¡Sí, sí, los triángulos, los triángulos, en plural!
Ya sé que el conocido Triángulo de las Bermudas es esa zona geográfica con forma de triángulo equilátero situada en el océano Atlántico, entre las islas Bermudas, Puerto Rico y Miami, con una superficie aproximada de 1,1 millones de kilómetros cuadrados.
¡Ya! Pero yo no hablo de ese Triángulo de las Bermudas. Yo hablo de esos otros pequeños triángulos de las Bermudas que andan repartidos por el mundo, esos triángulos que se tragan a los investigados delante de tus propios ojos.
Estoy segura de que la mayoría de los detectives saben de lo que hablo.
Vas detrás del investigado, generalmente andando (aunque es un fenómeno que también puede producirse en cualquier medio de transporte). Tienes los ojos clavados en él, unos ojos ya irritados por la falta de pestañeo para no perderte nada de lo que sucede. Y, de repente, de manera inexplicable… desaparece delante de tus enrojecidos ojos, que ahora se mueven veloces escudriñando todos los rincones.
¡¿Dónde está?!
¡Es imposible que haya desaparecido!
¡Si lo tenía delante!
¡¿Cómo puede ser que no vea por ningún sitio su estridente camiseta amarilla?!

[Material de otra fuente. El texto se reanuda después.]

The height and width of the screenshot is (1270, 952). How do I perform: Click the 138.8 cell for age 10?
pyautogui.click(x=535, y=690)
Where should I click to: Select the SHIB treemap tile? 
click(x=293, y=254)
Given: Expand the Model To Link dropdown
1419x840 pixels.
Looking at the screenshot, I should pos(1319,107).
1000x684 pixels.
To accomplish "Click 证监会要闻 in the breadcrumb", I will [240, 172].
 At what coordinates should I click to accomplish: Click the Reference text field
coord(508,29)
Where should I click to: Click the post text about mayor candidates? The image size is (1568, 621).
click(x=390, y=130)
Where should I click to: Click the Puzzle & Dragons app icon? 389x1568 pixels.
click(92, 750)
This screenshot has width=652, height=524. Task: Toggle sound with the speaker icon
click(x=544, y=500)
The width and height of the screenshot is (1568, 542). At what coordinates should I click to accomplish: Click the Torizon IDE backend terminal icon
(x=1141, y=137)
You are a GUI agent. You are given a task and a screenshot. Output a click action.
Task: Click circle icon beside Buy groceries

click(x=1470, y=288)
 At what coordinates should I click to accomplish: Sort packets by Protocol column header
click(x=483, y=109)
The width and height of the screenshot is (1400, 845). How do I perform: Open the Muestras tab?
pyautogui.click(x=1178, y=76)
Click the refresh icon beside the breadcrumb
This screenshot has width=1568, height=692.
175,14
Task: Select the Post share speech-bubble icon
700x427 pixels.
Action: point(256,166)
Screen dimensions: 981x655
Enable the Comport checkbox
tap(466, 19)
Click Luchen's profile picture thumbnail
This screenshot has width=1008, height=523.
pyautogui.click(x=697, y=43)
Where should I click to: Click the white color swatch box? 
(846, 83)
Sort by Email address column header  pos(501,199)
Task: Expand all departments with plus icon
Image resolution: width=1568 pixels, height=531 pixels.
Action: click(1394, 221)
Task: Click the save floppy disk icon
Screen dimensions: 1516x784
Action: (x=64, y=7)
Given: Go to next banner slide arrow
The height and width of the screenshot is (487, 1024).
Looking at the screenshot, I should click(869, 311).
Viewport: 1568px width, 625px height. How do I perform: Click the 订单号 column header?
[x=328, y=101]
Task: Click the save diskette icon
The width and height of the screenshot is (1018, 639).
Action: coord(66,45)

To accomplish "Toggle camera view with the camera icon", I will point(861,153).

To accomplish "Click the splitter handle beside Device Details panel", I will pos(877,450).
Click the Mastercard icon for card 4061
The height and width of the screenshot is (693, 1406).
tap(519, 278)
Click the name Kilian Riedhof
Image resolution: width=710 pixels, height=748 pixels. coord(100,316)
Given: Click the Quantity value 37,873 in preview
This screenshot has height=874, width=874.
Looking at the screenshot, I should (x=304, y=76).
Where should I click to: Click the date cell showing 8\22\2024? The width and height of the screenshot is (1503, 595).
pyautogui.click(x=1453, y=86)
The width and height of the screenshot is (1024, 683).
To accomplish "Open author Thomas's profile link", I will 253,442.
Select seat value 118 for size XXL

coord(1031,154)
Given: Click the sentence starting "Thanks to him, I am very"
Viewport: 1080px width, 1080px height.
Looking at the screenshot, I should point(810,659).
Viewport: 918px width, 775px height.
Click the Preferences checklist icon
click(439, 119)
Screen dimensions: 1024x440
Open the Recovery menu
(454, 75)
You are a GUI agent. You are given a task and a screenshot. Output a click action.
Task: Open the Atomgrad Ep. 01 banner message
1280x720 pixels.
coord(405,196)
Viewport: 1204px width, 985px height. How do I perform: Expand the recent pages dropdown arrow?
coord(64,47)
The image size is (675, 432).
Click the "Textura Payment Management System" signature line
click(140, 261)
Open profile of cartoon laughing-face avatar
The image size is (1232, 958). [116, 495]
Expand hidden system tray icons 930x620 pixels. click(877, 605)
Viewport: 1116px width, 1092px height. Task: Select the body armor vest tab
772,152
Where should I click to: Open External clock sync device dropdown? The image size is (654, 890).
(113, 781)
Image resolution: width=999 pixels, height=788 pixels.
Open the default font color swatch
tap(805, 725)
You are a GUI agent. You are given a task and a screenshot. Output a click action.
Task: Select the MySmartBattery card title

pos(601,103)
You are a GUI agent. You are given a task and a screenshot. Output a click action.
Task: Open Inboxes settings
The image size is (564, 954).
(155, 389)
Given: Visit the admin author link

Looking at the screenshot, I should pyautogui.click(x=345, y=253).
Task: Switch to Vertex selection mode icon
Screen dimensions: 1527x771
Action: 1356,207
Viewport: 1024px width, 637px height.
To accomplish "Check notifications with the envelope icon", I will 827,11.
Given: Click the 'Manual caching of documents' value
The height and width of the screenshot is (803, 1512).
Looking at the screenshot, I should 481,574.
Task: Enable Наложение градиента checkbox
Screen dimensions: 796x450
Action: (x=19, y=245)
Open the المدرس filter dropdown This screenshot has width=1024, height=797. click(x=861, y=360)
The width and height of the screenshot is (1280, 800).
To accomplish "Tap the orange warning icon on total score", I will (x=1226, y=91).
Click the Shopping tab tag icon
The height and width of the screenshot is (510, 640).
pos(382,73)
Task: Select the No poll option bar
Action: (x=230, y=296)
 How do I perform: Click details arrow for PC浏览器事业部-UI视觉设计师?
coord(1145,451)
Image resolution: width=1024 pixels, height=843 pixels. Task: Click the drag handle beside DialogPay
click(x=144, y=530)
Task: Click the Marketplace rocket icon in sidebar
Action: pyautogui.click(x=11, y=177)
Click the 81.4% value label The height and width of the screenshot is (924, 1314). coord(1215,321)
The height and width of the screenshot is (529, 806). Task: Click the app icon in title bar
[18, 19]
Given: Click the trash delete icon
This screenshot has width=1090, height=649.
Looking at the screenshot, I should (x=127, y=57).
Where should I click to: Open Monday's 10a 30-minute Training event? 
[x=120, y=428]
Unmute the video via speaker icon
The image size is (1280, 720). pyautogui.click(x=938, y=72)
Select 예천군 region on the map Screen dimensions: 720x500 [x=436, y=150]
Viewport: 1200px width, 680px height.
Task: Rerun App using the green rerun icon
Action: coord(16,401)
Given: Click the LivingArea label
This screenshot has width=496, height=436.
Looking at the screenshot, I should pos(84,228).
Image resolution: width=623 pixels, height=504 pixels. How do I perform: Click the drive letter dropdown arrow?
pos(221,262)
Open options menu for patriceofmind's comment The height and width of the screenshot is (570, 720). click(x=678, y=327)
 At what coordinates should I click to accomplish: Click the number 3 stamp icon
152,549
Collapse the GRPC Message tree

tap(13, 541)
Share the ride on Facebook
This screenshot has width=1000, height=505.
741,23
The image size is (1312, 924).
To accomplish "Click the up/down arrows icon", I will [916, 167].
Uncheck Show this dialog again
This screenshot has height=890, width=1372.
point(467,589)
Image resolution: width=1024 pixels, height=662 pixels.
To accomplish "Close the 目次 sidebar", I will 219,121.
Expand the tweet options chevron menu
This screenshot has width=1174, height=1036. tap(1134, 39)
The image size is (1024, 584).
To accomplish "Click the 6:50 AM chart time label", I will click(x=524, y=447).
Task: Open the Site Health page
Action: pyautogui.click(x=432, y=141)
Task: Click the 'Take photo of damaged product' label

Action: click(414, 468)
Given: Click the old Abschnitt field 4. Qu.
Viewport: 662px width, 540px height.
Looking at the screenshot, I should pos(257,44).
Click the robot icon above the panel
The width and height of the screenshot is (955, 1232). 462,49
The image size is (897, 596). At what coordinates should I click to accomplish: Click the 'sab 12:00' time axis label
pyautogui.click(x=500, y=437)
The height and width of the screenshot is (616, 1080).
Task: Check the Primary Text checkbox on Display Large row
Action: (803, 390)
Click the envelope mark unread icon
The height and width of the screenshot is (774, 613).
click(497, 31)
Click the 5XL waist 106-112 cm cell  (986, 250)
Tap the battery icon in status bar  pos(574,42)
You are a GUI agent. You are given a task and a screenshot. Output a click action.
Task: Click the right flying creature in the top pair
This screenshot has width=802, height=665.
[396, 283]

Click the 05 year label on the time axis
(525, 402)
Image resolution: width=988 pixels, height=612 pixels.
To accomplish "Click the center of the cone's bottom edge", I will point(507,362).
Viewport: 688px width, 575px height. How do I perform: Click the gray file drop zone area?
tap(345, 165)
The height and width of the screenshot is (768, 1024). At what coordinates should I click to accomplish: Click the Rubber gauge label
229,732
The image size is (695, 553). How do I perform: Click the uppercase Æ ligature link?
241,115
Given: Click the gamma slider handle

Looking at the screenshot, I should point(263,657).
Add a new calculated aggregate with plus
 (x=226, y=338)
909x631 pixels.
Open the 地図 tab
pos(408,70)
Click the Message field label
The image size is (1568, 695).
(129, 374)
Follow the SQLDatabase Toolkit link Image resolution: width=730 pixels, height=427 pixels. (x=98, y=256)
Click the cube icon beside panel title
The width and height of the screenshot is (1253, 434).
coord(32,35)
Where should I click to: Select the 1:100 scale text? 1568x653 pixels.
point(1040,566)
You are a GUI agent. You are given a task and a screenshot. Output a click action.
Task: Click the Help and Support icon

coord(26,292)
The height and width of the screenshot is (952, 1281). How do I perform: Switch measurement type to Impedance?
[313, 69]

¿Habrá entrado en un portal?
¿En una tienda?
¿En el banco de la esquina?
¿Se habrá colado por una alcantarilla y escapado por el subsuelo?
¿Tendrá una gabardina de invisibilidad y estará disfrutando de mi cara de desconcierto?
¡Noooo! ¡Nada de eso! ¡Olvídate!
No le busques explicación a algo que no la tiene.
Sin ninguna duda, el investigado se ha metido de lleno en uno de esos triángulos de las Bermudas de los que os hablaba. Esos que deberían estar señalizados para que nosotros, los detectives trotacalles, pudiéramos conocer su ubicación y prepararnos para los demoledores efectos que causan en nuestra paz interior, en nuestra tensión arterial y muscular y, sobre todo, en nuestra autoestima.
Porque cuando alguien desaparece delante de tus ojos… la autoestima también sufre.
Lo dicho: detectives del mundo, no dudéis más de vuestra capacidad profesional. Es imposible luchar contra esos malditos triángulos del demonio.





Pero ojo, porque esos pequeños triángulos de las Bermudas que están repartidos por el mundo a veces tambiém tienen un lado generoso: de repente escupen a esa persona que habías perdido y te la sitúan en otra parte. En ese instante de milagro sólo puedes exclamar: ¡Sí, benditos triángulos del demonio!